Directors Joost and Schulman are logical hires. They built their career exposing internet liars with the quasi-doc Catfish and its TV spin-off. [Note: Catfish and MTV News are both owned by Viacom.] They’re also both 34, which makes them former dial-up connection–using geezers who must prove they still connect with the kidz. Do you even Snapchat Stories, bros?

Nerve scribbles text messages and pop-up windows and those dopey handles across the screen like an anxiously hip hanger-on. It’s exhausting. The story is so good, the directors can down a cocktail emoji and chill. (And its best in-joke is when Vee scrolls past a Huffington Post article entitled, “Is James Franco Too Smart?”)

Though Roberts is miscast as a wallflower — seriously, the film expects us to believe a jock in her class would dismiss the mannequin-perfect beauty as “not my type” — Nerve taps into the rush of realizing strangers think you’re cool. After an annoying string of scenes that fail to convince that Vee is a dork, she finally climbs on Ian’s bike and things start to speed up so fast we cruise over the script’s two dozen plot holes. Nothing quite makes sense, but the reactions feel real, from the anonymous chatters who insult Vee as “skinny AF” to Sydney’s jealousy that her sidekick is suddenly more popular than her.

We know what Vee doesn’t quite comprehend: The game’s algorithm has scanned her life.
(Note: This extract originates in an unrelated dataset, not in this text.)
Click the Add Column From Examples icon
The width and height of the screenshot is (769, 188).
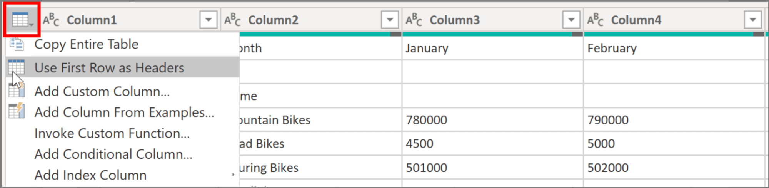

It knows she loves Wu-Tang and Virginia Woolf, and it knows her broke single mom’s (Juliette Lewis) bank accounts. Vee introduces herself to Ian because he’s holding Woolf’s To the Lighthouse. She thinks he’s literary. We fear the worst. But just by enjoying the sight of Roberts and Franco scampering through a mall in their underwear, we’re Watchers, too. At its most lizard-brain level, movie-going is voyeurism: an excuse to gawk at gorgeous people obeying commands.
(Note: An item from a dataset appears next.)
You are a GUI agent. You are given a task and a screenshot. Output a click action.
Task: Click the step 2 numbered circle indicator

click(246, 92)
“If kids were dying, the game would be shut off,” Vee insists. By who? Movies pretend that one bad hacker controls our lives. Nerve knows we’re all playing the game. We’re all guilty of subtweets, snide comments, invasions of privacy, and internet vanity. Let he who’s never obsessed over likes post the first pure selfie. We’ve all won while losing our true selves to a shared obsession. As the movie gets darker, a compliment from one of Vee’s friends kept retweeting in my brain. “You guys are so famous right now!” she chirps. Right now. How happy will they be tomorrow?